Thirty-four-year-old Robert Cole is investment editor at The Times and has taught financial journalism for two hours a week at City University, London, for the past six years.

Cole, previously at The Evening Standard, made his teaching commitment a condition of accepting his new job and is happy that his employers have seen his half morning out as an important philanthropic activity.

"I did the course myself, but the reason I teach on it is because I enjoy it. It's rewarding in terms of seeing people pass on to bigger and better things and one hopes one has had a little to do with that.

"I don't think just anyone can become a lecturer though. To explain an issue to other people one has to possess a good understanding of the subject. Teaching has done me a great deal of good and continues to help in other aspects of my life."

Marcel Berlins, broadcaster and former legal civil servant in the Lord Chancellor's department, has taught media law at City University for the past seven years.

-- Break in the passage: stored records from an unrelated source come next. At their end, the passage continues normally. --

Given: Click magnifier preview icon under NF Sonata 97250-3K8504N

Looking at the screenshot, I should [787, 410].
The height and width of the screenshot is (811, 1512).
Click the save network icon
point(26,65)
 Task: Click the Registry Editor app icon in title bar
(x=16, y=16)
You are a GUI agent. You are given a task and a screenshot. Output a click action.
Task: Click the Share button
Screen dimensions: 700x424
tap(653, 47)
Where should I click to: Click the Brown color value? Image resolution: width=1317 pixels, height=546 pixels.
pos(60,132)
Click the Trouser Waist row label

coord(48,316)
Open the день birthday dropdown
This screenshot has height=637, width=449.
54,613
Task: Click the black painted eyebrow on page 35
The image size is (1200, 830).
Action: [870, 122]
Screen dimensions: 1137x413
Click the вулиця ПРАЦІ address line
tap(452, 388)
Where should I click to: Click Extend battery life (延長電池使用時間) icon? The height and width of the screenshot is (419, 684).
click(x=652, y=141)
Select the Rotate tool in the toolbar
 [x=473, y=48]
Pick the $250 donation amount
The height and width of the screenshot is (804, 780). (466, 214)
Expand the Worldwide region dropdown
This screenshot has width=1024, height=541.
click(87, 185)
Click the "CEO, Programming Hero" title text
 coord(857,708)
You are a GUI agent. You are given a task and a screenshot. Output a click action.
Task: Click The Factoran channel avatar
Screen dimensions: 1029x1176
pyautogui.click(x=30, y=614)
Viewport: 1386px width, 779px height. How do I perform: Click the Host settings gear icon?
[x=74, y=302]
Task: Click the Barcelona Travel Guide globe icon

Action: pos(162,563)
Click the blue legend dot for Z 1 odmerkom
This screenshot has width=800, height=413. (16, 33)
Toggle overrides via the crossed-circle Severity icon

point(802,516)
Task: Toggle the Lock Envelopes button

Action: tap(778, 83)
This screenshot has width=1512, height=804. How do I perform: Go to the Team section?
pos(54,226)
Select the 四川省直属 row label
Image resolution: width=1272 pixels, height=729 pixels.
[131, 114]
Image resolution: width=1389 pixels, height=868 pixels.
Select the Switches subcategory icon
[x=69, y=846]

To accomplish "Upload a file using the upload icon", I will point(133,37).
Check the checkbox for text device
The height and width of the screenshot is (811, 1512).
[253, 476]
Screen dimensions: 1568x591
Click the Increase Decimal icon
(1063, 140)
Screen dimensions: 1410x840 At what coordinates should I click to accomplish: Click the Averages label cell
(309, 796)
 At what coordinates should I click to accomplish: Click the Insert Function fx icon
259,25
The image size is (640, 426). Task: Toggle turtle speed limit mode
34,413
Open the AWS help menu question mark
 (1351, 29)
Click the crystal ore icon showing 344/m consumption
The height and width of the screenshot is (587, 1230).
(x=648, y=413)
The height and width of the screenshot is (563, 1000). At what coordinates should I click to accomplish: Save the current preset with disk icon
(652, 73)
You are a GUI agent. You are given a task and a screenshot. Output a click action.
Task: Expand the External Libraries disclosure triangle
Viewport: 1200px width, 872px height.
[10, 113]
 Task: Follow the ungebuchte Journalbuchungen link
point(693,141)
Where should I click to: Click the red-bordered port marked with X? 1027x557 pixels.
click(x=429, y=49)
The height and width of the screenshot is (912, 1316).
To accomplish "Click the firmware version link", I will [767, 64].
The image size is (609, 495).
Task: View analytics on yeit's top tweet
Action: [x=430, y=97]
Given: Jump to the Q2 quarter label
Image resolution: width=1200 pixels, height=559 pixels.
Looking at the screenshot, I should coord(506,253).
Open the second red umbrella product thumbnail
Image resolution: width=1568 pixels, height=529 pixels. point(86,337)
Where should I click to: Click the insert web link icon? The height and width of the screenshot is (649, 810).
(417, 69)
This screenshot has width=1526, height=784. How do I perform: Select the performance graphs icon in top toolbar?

"I teach them about law as it applies to journalists: libel, privacy, copyright and contempt. I only do two hours a week, but what I get out of it is real people. I'm a freelance broadcaster and have a weekly programme, but I write it and say it into a vacuum with no interaction. My column in The Guardian is the same: no interaction. This is one of the few things I do with an immediate rapport. I encourage the students to interrupt because I'm not a formal person and don't read from notes. I get lots of interruption and that leads to discussion and I enjoy that."

Berlins maintains he has a butterfly temperament and so enjoys a portfolio career. He has never been tempted to give last year's lecture as the law changes so quickly. "One is constantly trying to keep up, especially with media law and the internet." Transport engineer Steve Atkins believes visiting lecturers have much to offer engineering students, "who are often fed a rather dry diet of text and maths".

Atkins worked as a university lecturer at Southampton University for 12 years, but now works for Southampton City Council. One of his special fields of research has been the effect of street lighting on urban crime. When he first left, the university did not immediately fill his post so he continued to lecture there. He now gives just one or two lectures a year. "I think someone with a strong academic background who can translate some of the current ideas in the engineering world into language students can understand can make a useful contribution as a visiting lecturer."